At the RBA in 1887 it was priced at £126.0.0, and at Wunderlich's in 1889, the same (120 gns). 3

It was described in 1887 by the Manchester Courier as 'A Fête on the Sands at Ostend by Night' and by the Leeds Mercury as 'a group of flâneurs on the sands at Ostend, some of whom are sheltered by red parasols', and, in 1889, more accurately, in the New York Sun as ‘a dark grey day on the sands at Ostend with a fete in progress, and strong-coloured flags set against the heavy sky.' 4 Any difficulty in identifying the details was clearly in the eyes of the critics. George Bernard Shaw (1856-1950) thought it 'the most exquisitely truthful achievement in Suffolk Street.' 5

The Building News had described the painting in 1887 as 'an impression merely, and those who can see the poetry of faint impressions of light and shadow will find something in it.' 6 It is indeed one of the most 'Impressionist' of Whistler's paintings. In this context it is worth noting that the RBA exhibition of 1887-1888, in which it was exhibited, was notable for the inclusion of a substantial number of works by Claude Oscar Monet (1840-1926).

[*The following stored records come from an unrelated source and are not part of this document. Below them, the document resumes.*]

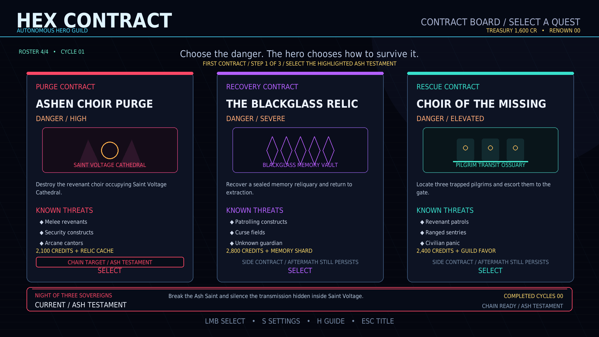The height and width of the screenshot is (337, 599).
Task: Open the Pilgrim Transit Ossuary thumbnail
Action: coord(490,150)
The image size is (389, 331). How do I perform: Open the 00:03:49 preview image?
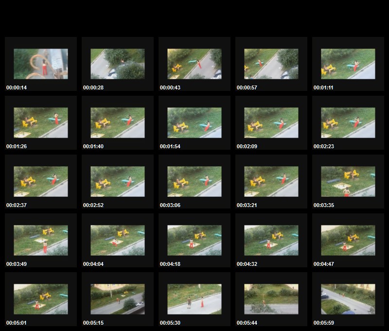tap(41, 240)
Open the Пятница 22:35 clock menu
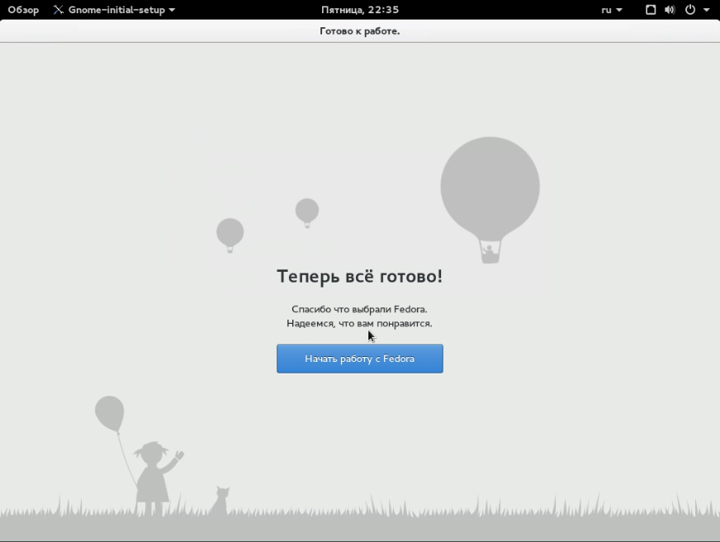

The Terra website discusses the significance of the early exhibitions:

'On his frequent visits to Paris from his home in London, Whistler often passed through Ostend, a popular seaside resort with regular steamer service to Dover, England. In the autumn of 1887, the artist was making a sketching tour of Holland and Belgium with his brother and sister-in-law, Dr. and Mrs. William Whistler. Early the following year, Whistler showed A Red Note: Fête on the Sands, Ostend in the annual exhibition of the Royal Society of British Artists, of which he was then president. His leadership of this conservative organization was controversial not only because of the reforms he autocratically pursued, but because of his advocacy of avant-garde art in its exhibitions. The 1888 annual included a number of works by French painter Claude Monet (1840–1926), Whistler’s longtime friend and a leader of the radical movement known as impressionism, the capturing of the instantaneous effects of contemporary subjects in bright, undiluted color applied in broken brushstrokes. Whistler’s own ideal of painting as the orchestration of poetic effects achieved through the manipulation of such formal values as color, line, and composition differed from the dispassionately scientific approach of some impressionists. However, Whistler’s and Monet’s common challenge to artistic conventions, according to which painting is an illusionistic window onto imagined, idealized three-dimensional reality, laid the foundation for the development of modernism at the turn of the century. With rapid, on-site execution and expressive, reductive evocation of a transient moment, A Red Note: Fête on the Sands, Ostend has been cited as one of Whistler’s paintings that most clearly reveals his sympathy with Monet’s impressionism. Evidence indicates that it was also one of Whistler’s favorite works.' 7

Whistler had hoped it might be lent to the World's Columbian Exposition, Department of Fine Arts, Chicago, 1893, but this did not happen. 8

Notes:

1: 19 September 1890, GUW #02165.

2: GUW #02167 and #02168.

3: G. Dieterlen to Whistler, 1 November 1889, GUW #07187.

4: Manchester Courier, Manchester, 30 November 1887; Leeds Mercury, Leeds, 10 December 1887; Sun, New York, 10 March 1889.

5: Weintraub, Stanley, Bernard Shaw on the London art scene, 1885-1950, Pennsylvania State University Press, 1989, p. 193.

6: Press cuttings in GUL Whistler PC 9, pp. 22, 23, 36; PC 10, p. 87.

7: Terra Foundation for American Art website at http://collection.terraamericanart.org.

8: B. Whistler to E. G. Kennedy, [22 October / November 1892], GUW #09703.